TASK INSTRUCTIONS -
1. In the article about the six-year-old heart transplant patient, which hospital did Sally Slater enter with a virus?
2. Extend the article about Sally Slater's heart transplant, picking up after its final sentence.

STUDY TEXT -
= = = = =

A girl of six given a new heart when she had only hours to live said yesterday she had had enough of hospital and wanted to get home to her friends, her family and her toys.
Sally Slater, whose plight moved the nation as she lay amid tubes and wires awaiting a transplant, demonstrated as only a six-year-old can that she was in the land of the living.
Facing the cameras for the first time since the operation, with her relieved parents at her side, she said she was looking forward to seeing her two brothers, eating her beloved carrot cake and playing with her aunt's dog called Fudge. She goes home this weekend.
Then she told a favourite tale of how her brother, Charlie, once put Fudge in the washing machine. "That was really funny," she said.
Six weeks ago, her parents' dramatic appeal for a spare heart to save her projected the image of her tiny prone body on to front pages. Sally had come into the Freeman hospital in Newcastle upon Tyne with a virus. Doctors discovered it had attacked her heart muscle and a transplant was her only hope.
Her parents, deciding the media offered the best chance of finding a donor, invited the cameras in to record her desperate plight. A heart was found through the wave of publicity and the organ donor scheme was highlighted.
Yesterday, Jon Slater, Sally's father, thanked the hospital's staff and the family of the donor for saving his daughter.
"Without that amazing gift this would never have happened, and the story would be very different," said the 36-year-old financial adviser.

= = = = =

PROVIDED RECORDS -
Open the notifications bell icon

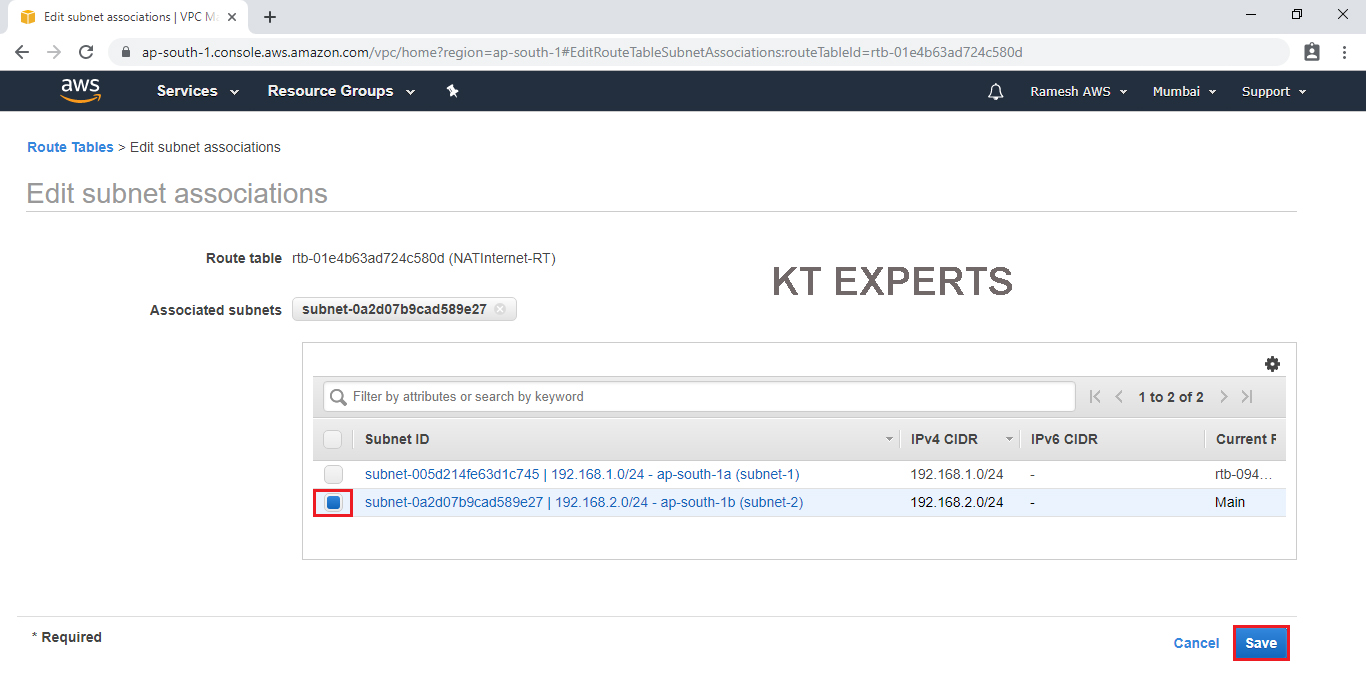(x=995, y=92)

= = = = =

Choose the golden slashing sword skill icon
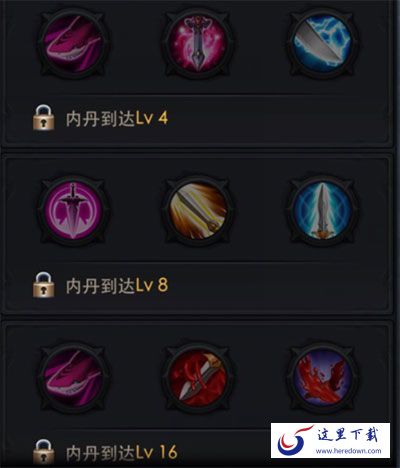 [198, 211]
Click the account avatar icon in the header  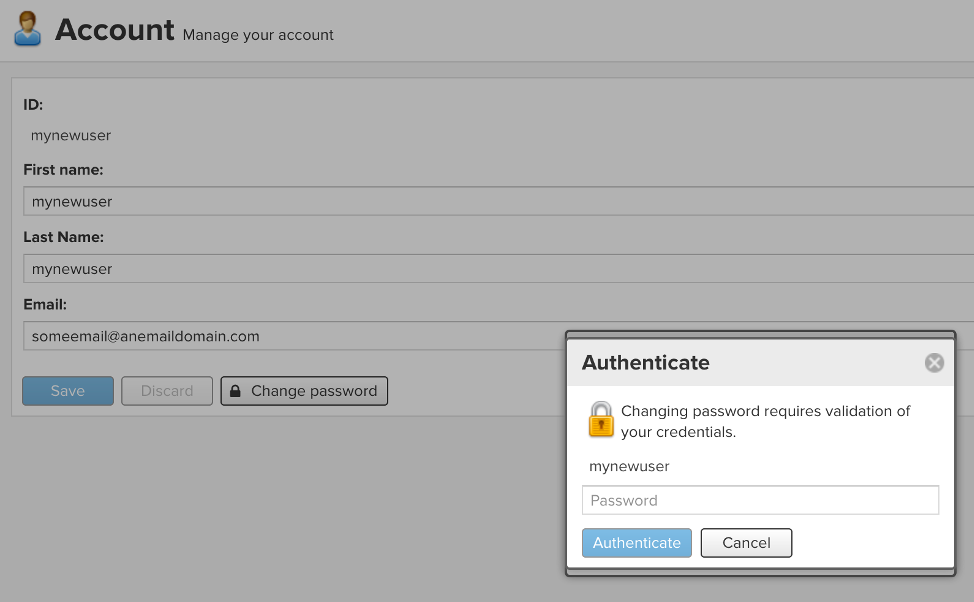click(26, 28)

= = = = =

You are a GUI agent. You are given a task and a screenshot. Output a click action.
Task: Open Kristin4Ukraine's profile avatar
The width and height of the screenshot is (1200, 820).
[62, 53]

= = = = =

TASK-BY-TASK ANSWERS -
1. The Freeman hospital in Newcastle upon Tyne.

2.
The Sun newspaper took up the issue of the organ donor shortage and ran it for a week, printing a cut-out-and-keep donor card for 12 million readers. TV and radio discussed the "opt-out" donor scheme in parts of Europe, and Scottish papers organised a public poll.
The British Transplant Society said figures for the first three months of the year showed a 16 per cent increase in donors across the UK, compared with 168 in the similar period last year.
John Forsyth, a transplant surgeon in Edinburgh and secretary of the society, said: "The parents of this young girl were phenomenal. I listened to Sally's father and he put over difficult and sensitive issues in an articulate and sensible manner. He has been an ambassador for transplantation.
"It is the impression of people involved in transplantation that the increased publicity around the subject and particularly this story which touched the hearts of many has encouraged discussion and raised awareness which may have led to the increase in donors."
The health department said even bad publicity seemed to be good for donation, so long as the issue was in the public eye. More than one million extra people had joined the organ donor register since last year, lifting the total to 8.7 million, partly fuelled by the scandal disclosed last summer of the family that imposed racist conditions on the transplant of organs from a dead relative.
Publicity surrounding Sally Slater and the lottery winner who said he would exchange his £4.1m windfall for a new kidney had caused a further upsurge in the numbers. "There is still a shortage of organs and we need more people to sign up but we are making tremendous progress," said a department spokeswoman.
"That is partly due to the efforts of Sally Slater's family."